By the time the football season ended, Zavala had the Rhodes in hand—and was also named a Marshall Scholar, which he turned down.

But the wideout acknowledges that the individual honor was made possible by his team.

“I can’t even describe what it was like,” he says of his teammates’ support. “Everyone knew I was applying...and they knew I was going to get it.
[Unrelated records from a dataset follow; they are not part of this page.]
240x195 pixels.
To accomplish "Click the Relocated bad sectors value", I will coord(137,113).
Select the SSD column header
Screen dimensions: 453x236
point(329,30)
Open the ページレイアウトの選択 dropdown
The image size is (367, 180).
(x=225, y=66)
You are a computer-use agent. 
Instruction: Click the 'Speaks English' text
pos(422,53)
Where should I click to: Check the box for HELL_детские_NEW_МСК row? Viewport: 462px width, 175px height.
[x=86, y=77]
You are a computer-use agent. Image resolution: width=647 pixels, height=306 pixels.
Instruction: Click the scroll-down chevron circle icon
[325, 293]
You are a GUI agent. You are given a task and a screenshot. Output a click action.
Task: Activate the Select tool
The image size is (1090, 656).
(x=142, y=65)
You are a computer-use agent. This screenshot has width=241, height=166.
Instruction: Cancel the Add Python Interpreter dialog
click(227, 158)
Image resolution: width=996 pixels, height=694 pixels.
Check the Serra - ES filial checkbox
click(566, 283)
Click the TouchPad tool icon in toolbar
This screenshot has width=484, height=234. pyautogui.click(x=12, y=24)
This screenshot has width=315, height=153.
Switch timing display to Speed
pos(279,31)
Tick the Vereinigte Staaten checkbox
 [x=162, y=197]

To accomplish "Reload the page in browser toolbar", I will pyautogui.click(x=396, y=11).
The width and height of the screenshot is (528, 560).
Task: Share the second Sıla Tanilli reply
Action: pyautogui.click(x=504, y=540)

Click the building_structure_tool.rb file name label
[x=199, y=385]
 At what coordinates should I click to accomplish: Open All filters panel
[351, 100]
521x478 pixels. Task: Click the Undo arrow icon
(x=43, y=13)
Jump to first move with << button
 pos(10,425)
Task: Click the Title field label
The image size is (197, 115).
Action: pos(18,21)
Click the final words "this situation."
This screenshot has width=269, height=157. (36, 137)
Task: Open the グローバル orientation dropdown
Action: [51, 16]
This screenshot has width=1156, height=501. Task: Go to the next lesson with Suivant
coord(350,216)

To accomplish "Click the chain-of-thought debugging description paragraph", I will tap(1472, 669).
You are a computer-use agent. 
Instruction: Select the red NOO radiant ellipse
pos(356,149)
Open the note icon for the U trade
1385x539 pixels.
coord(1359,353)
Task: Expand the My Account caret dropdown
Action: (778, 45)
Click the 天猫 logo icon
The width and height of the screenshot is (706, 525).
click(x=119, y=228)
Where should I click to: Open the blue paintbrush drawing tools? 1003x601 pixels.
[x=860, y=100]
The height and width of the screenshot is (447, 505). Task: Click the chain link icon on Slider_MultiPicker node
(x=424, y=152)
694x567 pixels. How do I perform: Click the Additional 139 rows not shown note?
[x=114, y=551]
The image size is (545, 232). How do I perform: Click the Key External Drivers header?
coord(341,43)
They had more faith in me than I did...To hear from them, just constantly, from the coaches and from the players, saying ‘We know you’re going to get it,’ that was extremely important.”

And his teammates were there every step of the way—including in celebration.

“When he found out about the Rhodes, the fact that the kids who were all of our starters and our players wanted to go and run up to him and congratulate him on that achievement—more so than probably even celebrating the win over Yale—was just a testament to how much the kids really love him, how much they care about him and appreciate him on the team,” Loring says.

With the book closed on his football career, Zavala can focus on new adventures—completing his thesis, his June wedding, and the next two years in England, where he plans to study clinical neurology with the ultimate goal of becoming a neurosurgeon.

But even if his name didn’t appear on many stat sheets, Zavala has left a lasting imprint on the Harvard program.

“We’re walk-ons, and it’s not the playing time we’re there for,” Driscoll says. “But I think it’s seeing somebody who is there because he loves football, and not for PT or glory—not that anybody else is. But I’d like to think that the other guys see Zar and see a guy who reminds them of why they play—who’s there because he loves football.”